[Start of EXERCISE INPUTS]

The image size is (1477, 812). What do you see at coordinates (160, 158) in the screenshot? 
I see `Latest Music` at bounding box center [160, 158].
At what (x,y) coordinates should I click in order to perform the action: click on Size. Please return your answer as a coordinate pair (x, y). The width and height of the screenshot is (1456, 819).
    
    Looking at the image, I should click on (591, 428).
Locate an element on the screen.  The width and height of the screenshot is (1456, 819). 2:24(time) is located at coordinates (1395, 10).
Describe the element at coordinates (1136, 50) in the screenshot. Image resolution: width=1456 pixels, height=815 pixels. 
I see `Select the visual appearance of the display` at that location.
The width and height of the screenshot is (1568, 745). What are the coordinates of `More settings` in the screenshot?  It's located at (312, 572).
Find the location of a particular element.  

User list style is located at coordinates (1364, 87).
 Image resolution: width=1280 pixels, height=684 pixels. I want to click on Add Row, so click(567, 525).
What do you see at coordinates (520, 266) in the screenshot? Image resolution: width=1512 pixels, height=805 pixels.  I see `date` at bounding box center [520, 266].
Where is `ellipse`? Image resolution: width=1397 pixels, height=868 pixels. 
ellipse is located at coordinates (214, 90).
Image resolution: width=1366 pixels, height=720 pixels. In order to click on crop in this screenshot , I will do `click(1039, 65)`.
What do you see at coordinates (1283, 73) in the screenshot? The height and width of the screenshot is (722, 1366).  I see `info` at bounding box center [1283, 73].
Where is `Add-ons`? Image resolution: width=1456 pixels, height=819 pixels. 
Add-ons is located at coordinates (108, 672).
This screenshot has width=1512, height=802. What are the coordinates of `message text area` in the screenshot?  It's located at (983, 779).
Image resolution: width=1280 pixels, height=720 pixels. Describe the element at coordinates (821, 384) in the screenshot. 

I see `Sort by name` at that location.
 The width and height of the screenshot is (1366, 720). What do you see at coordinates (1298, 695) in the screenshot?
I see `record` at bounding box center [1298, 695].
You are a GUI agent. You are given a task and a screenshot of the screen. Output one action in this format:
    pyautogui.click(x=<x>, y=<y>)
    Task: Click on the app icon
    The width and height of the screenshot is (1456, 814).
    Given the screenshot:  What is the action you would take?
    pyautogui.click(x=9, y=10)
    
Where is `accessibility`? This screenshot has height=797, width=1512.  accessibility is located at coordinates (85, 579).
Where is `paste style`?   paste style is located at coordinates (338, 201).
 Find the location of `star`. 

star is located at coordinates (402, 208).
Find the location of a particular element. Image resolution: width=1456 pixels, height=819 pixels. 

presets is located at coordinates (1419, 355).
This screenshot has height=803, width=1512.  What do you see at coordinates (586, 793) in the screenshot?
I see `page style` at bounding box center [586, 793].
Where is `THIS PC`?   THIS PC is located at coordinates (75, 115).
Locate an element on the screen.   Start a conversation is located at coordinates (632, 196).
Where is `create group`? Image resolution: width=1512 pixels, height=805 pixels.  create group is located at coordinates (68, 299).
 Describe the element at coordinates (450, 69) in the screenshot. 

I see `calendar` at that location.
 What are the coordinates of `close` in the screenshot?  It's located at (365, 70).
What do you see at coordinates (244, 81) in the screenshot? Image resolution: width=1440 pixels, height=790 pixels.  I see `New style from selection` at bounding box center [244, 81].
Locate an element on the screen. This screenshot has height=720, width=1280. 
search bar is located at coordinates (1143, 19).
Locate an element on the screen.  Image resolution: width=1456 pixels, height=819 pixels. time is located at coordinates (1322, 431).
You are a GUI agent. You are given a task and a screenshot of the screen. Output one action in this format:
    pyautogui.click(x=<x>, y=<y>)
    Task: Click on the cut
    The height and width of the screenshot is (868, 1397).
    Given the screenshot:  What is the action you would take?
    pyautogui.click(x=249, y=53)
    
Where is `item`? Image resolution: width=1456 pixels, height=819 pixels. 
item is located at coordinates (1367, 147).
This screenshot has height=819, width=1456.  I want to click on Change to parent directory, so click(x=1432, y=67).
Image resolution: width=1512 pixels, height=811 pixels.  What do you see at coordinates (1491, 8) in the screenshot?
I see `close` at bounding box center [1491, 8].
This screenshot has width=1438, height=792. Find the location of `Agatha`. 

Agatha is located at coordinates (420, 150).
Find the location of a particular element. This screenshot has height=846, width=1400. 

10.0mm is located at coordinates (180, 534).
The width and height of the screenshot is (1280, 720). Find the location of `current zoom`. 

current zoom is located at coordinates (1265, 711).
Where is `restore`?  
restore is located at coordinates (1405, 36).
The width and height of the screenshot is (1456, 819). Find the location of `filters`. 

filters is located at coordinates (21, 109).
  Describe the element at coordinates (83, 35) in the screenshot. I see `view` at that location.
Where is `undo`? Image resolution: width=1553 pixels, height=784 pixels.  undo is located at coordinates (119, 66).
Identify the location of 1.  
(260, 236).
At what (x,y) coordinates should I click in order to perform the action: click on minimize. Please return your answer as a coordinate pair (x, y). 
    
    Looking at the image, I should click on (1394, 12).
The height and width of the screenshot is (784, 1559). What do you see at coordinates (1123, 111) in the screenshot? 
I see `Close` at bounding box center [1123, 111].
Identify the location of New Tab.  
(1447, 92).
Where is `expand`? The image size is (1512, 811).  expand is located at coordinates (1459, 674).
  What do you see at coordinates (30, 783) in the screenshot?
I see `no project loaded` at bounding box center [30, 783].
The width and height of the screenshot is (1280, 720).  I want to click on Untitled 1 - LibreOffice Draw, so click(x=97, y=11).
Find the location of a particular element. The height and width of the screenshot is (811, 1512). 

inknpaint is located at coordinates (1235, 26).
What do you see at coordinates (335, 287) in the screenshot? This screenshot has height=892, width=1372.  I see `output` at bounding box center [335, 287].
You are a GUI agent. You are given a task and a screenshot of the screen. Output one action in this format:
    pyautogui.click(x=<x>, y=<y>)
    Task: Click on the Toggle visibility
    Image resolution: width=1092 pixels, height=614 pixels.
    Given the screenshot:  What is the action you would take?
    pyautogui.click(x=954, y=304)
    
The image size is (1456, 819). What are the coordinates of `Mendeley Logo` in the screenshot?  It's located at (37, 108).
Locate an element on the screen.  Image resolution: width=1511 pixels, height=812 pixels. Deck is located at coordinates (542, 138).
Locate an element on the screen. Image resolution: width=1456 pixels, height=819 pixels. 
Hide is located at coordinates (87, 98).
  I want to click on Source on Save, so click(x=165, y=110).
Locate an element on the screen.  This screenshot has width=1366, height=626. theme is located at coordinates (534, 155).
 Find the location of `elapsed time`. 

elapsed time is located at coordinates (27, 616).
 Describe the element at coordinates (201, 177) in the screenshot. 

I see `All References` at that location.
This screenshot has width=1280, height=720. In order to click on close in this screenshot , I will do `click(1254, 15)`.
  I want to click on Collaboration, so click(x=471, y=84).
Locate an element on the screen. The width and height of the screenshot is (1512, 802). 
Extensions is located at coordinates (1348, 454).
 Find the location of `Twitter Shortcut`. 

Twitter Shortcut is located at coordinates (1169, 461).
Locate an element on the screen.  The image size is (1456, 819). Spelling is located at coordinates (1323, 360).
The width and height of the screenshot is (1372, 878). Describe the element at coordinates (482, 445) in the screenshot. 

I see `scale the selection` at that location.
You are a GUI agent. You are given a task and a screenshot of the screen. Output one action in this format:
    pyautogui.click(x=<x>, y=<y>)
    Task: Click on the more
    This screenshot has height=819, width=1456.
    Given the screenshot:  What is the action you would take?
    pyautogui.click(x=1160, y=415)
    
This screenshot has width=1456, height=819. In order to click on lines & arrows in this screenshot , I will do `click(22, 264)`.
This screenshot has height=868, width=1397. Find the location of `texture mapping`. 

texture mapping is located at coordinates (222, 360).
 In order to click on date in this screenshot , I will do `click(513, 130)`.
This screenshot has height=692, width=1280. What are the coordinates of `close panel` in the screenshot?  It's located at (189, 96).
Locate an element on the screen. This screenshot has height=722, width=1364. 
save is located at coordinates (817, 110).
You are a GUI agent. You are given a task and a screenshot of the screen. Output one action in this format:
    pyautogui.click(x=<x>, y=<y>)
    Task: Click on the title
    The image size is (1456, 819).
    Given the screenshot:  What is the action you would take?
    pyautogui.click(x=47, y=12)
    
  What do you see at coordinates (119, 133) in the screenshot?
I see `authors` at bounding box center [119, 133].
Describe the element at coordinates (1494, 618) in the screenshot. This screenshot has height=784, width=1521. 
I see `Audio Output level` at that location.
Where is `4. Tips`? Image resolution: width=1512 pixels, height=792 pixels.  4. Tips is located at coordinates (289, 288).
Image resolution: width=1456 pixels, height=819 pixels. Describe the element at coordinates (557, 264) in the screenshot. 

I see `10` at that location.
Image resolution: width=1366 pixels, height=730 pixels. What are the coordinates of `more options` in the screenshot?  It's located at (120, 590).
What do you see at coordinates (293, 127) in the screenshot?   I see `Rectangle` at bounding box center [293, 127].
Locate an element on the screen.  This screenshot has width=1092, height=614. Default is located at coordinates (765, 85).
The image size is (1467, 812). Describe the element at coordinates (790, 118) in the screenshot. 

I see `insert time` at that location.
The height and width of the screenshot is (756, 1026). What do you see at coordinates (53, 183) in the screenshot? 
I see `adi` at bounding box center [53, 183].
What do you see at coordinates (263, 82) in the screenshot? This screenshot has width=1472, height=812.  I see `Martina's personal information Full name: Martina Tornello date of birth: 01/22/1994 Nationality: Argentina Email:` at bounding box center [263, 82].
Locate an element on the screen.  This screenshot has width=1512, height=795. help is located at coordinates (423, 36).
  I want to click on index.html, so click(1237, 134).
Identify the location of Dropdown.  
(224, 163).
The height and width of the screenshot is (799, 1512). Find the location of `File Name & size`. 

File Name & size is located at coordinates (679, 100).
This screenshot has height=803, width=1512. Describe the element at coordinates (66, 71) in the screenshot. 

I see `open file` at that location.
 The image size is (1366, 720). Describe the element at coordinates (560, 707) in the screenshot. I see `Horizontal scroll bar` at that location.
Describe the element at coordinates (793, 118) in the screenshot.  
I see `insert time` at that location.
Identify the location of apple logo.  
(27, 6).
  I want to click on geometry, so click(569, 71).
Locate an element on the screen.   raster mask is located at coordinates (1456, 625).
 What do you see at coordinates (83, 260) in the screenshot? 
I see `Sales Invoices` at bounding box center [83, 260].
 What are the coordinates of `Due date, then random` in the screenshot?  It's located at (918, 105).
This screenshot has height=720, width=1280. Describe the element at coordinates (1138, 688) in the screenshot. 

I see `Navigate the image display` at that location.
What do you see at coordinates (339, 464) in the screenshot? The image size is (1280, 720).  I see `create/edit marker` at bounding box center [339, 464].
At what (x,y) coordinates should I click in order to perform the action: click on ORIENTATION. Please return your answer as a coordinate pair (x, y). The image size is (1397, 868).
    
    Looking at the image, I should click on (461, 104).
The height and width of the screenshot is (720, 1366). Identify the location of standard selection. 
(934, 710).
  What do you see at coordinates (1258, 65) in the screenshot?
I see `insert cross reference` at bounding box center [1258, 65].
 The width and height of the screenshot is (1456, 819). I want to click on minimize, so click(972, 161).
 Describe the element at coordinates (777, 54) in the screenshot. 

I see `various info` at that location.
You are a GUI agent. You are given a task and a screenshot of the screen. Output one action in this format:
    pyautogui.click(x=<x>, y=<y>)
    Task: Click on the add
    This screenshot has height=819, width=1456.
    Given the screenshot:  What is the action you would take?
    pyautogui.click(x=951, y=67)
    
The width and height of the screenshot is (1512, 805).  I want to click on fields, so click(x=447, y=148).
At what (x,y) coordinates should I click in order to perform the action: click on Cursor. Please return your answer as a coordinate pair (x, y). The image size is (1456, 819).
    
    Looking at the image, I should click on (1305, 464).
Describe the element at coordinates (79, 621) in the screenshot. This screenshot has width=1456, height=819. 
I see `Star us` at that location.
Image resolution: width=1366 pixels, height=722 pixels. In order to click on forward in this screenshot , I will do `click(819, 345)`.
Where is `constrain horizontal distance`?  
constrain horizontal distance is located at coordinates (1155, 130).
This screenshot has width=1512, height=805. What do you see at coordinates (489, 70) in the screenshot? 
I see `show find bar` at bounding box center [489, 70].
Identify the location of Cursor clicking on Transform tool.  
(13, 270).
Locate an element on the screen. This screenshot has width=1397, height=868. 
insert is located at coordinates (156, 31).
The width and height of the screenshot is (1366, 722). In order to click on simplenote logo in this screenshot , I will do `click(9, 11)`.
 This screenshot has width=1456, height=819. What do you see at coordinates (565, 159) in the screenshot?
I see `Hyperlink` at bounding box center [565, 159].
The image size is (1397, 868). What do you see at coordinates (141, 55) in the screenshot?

[End of EXERCISE INPUTS]

▶ [THE EXERCISE] Update the stretch from the line containing "coordinates (632, 196)." through the line containing "so click(x=1432, y=67)." so that "Describe the element" becomes "Identify the element", with everything else left unchanged. Give only those lines.

▶ [FULL RESPONSE]
Locate an element on the screen.   Start a conversation is located at coordinates (632, 196).
Where is `create group`? Image resolution: width=1512 pixels, height=805 pixels.  create group is located at coordinates (68, 299).
 Identify the element at coordinates (450, 69) in the screenshot. 

I see `calendar` at that location.
 What are the coordinates of `close` in the screenshot?  It's located at (365, 70).
What do you see at coordinates (244, 81) in the screenshot? Image resolution: width=1440 pixels, height=790 pixels.  I see `New style from selection` at bounding box center [244, 81].
Locate an element on the screen. This screenshot has height=720, width=1280. 
search bar is located at coordinates (1143, 19).
Locate an element on the screen.  Image resolution: width=1456 pixels, height=819 pixels. time is located at coordinates (1322, 431).
You are a GUI agent. You are given a task and a screenshot of the screen. Output one action in this format:
    pyautogui.click(x=<x>, y=<y>)
    Task: Click on the cut
    The height and width of the screenshot is (868, 1397).
    Given the screenshot:  What is the action you would take?
    pyautogui.click(x=249, y=53)
    
Where is `item`? Image resolution: width=1456 pixels, height=819 pixels. 
item is located at coordinates (1367, 147).
This screenshot has height=819, width=1456.  I want to click on Change to parent directory, so click(x=1432, y=67).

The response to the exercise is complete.